## GIVEN REQUEST
Please update the stretch of the records from the line that contains "Information (216, 120)" through the end of the records, with "Moderate" replaced by "Mild" and nothing else changed. Return only those lines, and leave the pictures out of the answer.

[Screen-element location records]
§ §

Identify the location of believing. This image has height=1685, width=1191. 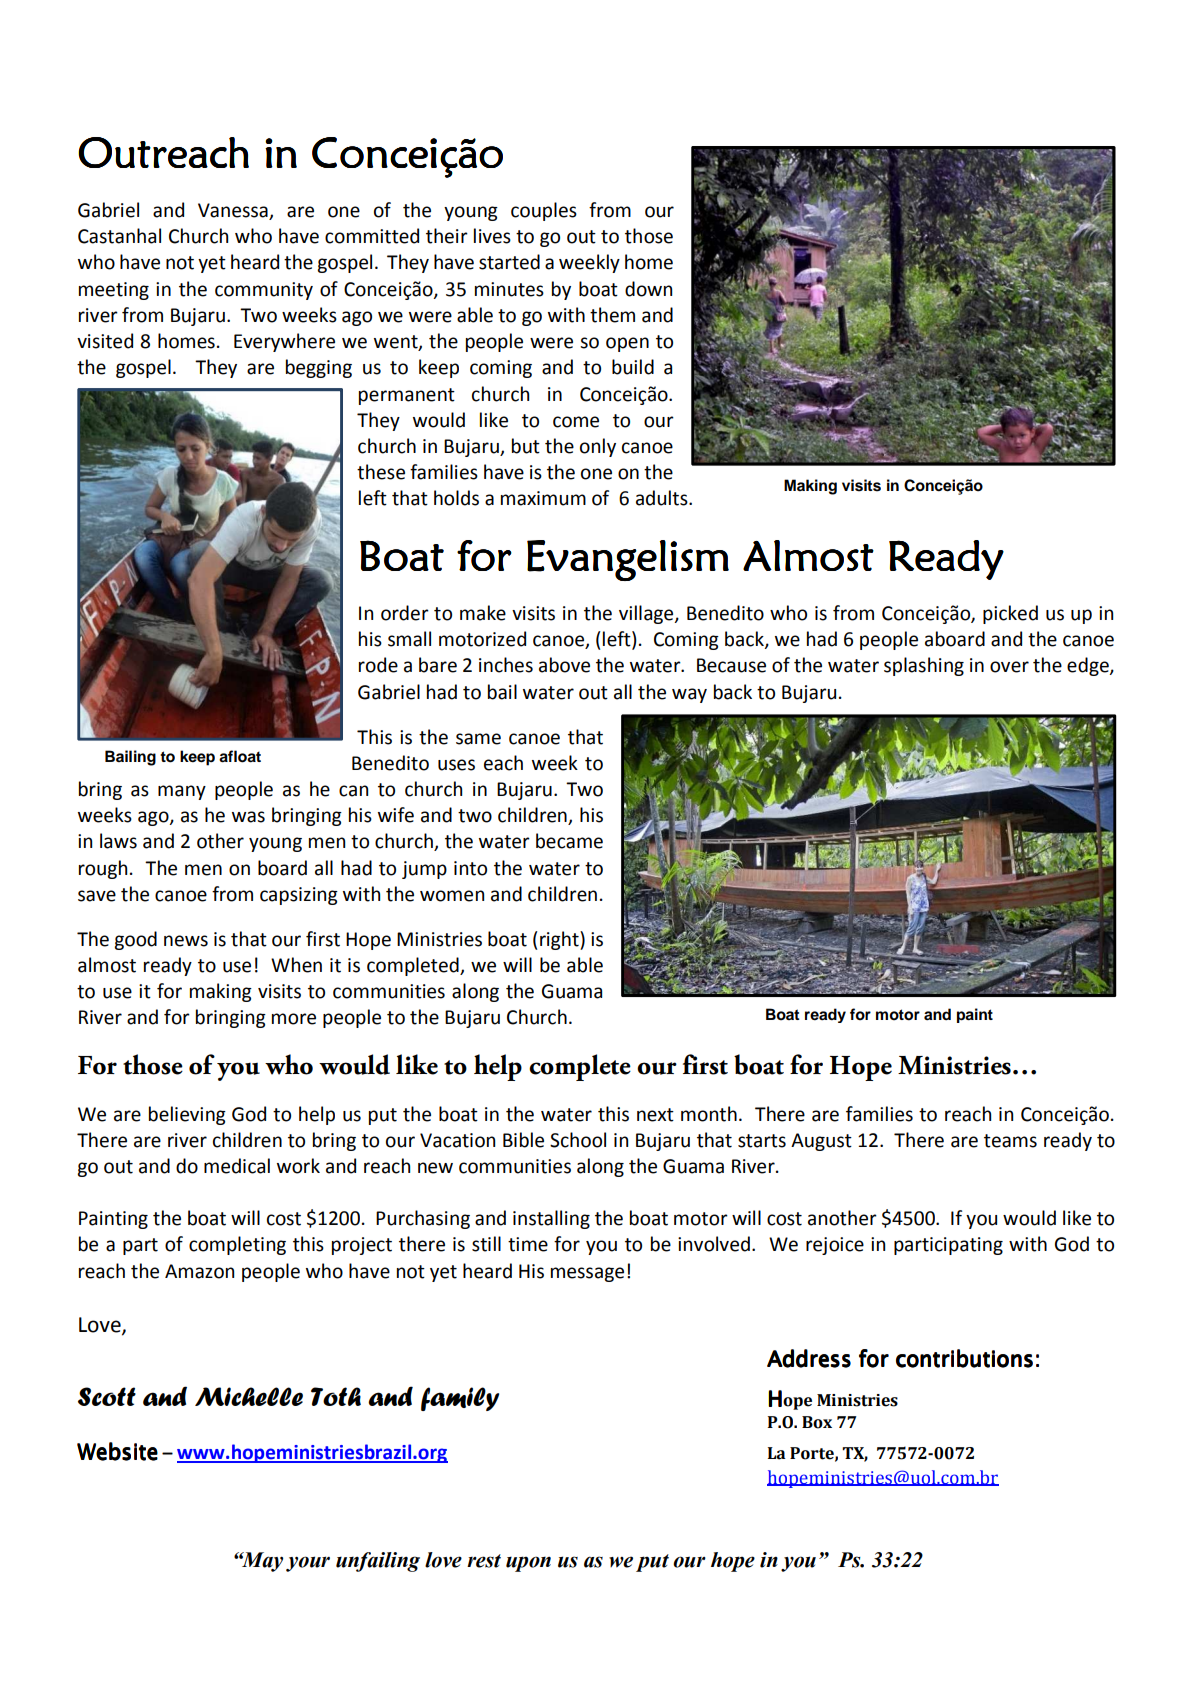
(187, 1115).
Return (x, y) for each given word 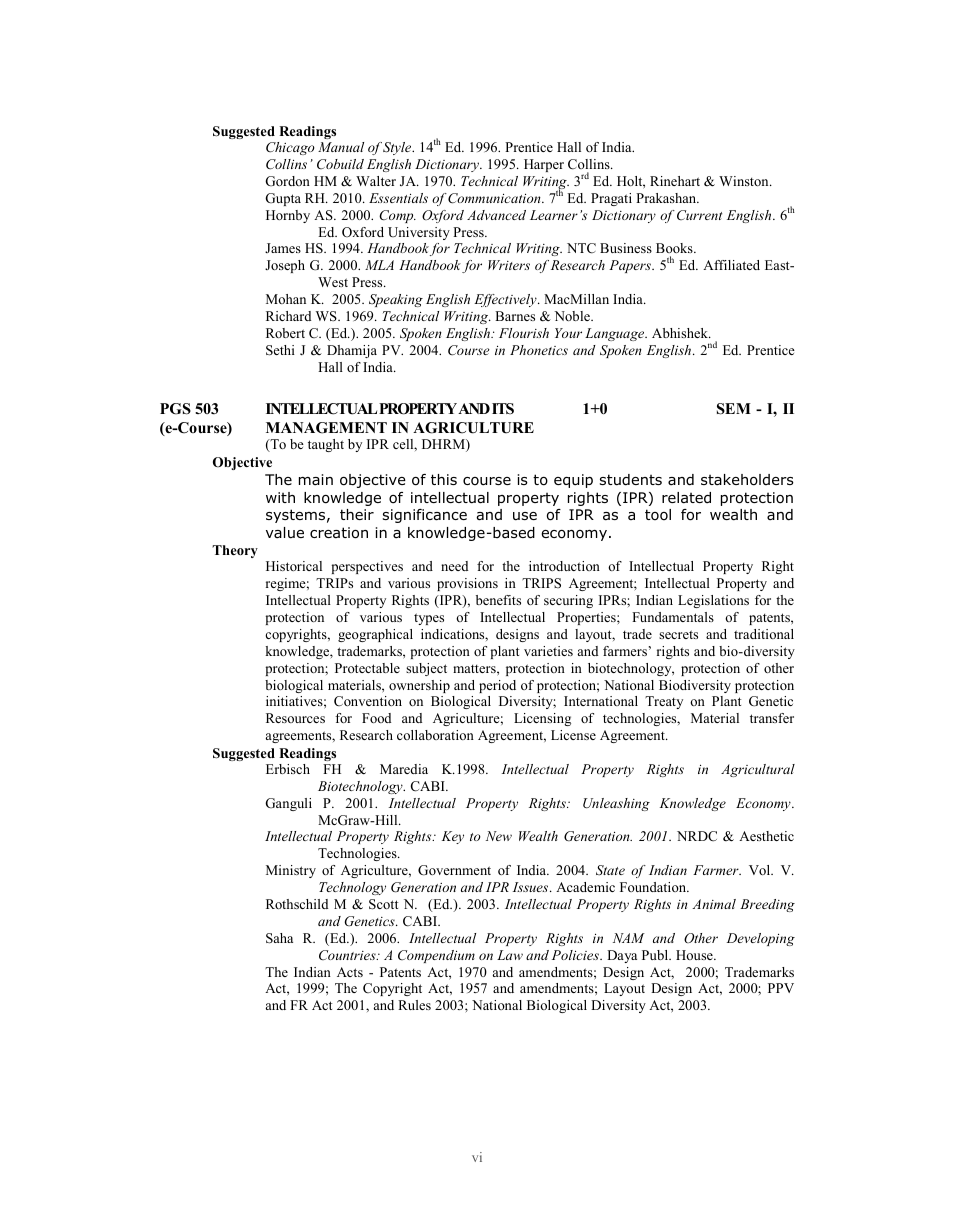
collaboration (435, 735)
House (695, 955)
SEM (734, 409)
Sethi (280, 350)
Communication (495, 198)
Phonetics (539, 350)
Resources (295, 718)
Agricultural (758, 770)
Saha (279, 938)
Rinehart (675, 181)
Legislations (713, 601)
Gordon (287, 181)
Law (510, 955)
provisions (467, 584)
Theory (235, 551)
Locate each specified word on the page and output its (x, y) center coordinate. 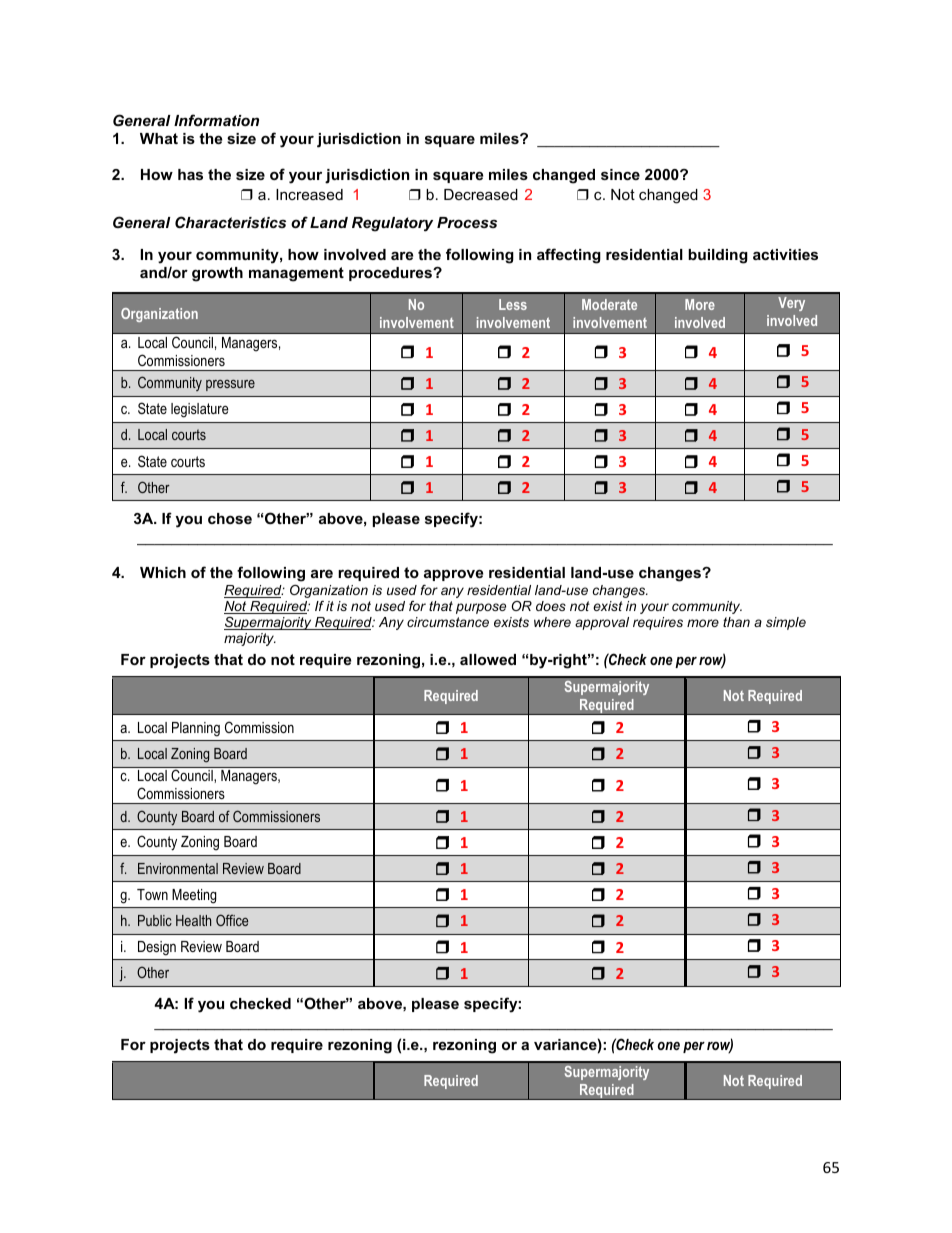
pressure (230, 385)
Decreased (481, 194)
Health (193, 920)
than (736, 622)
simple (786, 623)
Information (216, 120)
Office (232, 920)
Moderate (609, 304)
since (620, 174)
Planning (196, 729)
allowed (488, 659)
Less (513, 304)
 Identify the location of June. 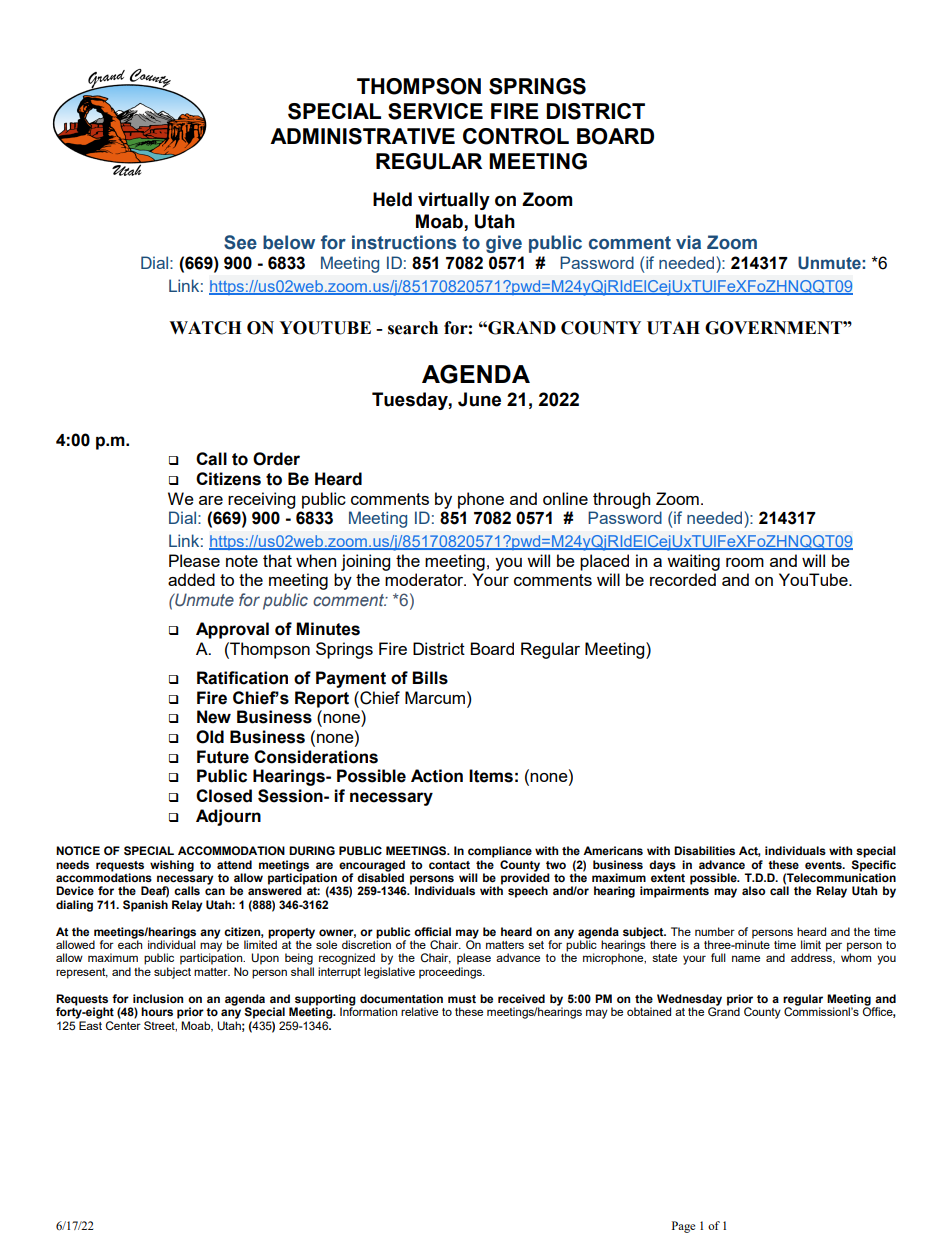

§ §

## REPLY TO THE EXERCISE
Information (216, 120)
Office (232, 920)
Mild (609, 304)
since (620, 174)
Planning (196, 729)
allowed (488, 659)
Less (513, 304)
 Identify the location of June. 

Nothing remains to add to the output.